Considerando la situazione strutturale italiana, a chi conviene stoccare gas? Come sarebbe possibile quantificare il guadagno ad esempio di Stogit, quasi monopolista?

Conviene a tutti, in che misura dipende dalla regolazione applicata. In un mercato funzionante lo stoccaggio consente di abbassare i prezzi per i consumatori finali, sfruttando la stagionalità dei prezzi della materia prima. Affinché ciò sia possibile, è tuttavia necessario che l’Autorità predisponga meccanismi funzionanti. Inoltre, all’attuale stadio del mercato nazionale, la redditività degli investimenti in capacità di stoccaggio è decisa sostanzialmente per via amministrativa.

 

Ci faccia capire meglio il concetto di reddività.
La redditività di un investimento in capacità di stoccaggio dipende dall’Autorità per l’energia, che decide le relative tariffe attraverso appositi documenti.

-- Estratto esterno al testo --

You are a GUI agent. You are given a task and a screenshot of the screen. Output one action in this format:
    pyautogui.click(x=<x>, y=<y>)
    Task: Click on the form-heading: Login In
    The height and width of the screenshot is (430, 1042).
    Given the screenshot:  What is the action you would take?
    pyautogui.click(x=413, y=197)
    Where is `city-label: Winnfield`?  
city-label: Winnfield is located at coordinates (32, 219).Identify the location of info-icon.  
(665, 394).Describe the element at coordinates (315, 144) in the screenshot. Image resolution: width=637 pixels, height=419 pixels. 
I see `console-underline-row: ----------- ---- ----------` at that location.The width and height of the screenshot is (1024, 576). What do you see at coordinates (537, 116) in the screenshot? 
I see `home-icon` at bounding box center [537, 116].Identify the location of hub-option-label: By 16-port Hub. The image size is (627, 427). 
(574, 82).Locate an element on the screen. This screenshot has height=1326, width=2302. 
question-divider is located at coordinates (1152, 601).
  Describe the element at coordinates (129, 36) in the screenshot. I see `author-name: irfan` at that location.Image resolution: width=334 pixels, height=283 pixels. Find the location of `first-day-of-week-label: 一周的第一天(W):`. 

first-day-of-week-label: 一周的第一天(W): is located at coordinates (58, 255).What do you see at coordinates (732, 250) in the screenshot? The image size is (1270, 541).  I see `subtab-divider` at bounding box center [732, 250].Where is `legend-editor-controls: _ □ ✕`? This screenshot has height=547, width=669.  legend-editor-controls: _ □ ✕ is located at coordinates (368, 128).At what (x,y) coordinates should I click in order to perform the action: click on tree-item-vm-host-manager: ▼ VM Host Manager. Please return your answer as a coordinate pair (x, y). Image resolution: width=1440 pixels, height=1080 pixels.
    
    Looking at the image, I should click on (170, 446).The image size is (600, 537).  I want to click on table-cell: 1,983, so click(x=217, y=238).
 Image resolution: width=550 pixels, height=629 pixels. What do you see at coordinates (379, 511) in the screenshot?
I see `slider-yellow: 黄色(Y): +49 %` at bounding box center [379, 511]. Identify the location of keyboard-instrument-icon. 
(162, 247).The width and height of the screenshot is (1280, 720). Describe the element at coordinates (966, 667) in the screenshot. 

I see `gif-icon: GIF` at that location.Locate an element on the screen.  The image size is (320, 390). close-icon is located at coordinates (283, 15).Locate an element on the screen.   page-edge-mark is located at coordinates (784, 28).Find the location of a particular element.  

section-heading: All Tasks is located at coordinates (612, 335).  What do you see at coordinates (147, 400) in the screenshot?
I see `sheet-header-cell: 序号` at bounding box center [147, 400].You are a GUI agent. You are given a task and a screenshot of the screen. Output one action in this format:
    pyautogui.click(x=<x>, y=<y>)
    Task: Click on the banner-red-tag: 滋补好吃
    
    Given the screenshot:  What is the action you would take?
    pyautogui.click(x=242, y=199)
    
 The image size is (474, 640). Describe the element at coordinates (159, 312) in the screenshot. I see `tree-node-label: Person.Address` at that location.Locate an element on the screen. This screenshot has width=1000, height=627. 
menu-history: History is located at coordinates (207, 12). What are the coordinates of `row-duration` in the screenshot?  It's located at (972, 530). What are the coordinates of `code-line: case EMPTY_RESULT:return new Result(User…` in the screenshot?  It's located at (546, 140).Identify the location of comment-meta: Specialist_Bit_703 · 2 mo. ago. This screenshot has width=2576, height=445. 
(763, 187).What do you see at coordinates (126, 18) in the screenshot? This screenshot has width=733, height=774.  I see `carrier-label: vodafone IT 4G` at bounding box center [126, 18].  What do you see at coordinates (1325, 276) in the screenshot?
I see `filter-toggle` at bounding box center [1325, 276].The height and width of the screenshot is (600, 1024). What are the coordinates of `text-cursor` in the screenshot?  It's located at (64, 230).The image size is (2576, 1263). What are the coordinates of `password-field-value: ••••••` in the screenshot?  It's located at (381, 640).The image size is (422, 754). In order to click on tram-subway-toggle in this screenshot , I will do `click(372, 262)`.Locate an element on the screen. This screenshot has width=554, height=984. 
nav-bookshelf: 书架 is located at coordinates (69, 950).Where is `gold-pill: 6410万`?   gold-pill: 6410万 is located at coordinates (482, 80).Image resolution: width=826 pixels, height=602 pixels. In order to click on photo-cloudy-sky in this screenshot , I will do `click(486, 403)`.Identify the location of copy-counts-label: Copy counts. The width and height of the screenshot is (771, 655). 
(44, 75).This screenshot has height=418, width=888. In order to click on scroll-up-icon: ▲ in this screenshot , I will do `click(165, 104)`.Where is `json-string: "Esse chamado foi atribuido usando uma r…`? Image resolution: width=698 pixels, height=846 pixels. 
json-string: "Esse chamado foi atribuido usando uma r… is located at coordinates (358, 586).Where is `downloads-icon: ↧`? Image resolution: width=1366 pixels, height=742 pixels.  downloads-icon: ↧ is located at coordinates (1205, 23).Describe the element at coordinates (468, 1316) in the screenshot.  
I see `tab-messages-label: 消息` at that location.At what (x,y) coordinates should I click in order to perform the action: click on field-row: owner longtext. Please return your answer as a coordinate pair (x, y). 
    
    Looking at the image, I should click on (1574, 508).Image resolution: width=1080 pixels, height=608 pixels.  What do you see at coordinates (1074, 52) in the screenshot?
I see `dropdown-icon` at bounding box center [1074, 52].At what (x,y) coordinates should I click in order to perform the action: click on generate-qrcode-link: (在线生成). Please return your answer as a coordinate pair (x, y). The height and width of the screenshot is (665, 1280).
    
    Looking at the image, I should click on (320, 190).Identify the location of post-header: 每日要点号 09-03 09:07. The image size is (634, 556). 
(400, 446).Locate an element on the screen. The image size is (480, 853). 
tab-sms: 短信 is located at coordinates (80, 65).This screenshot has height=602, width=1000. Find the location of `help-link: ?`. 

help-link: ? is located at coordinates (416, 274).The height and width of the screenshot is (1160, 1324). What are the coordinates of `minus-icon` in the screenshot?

Quello attuale è valido fino al 2014. La logica alla base di questo meccanismo è che lo stoccaggio è un servizio indispensabile per il corretto funzionamento di un mercato liberalizzato e che, dato l’attuale assetto del mercato, una concorrenza meno strettamente regolata darebbe risultati subottimali per i consumatori finali e per l’economia in generale.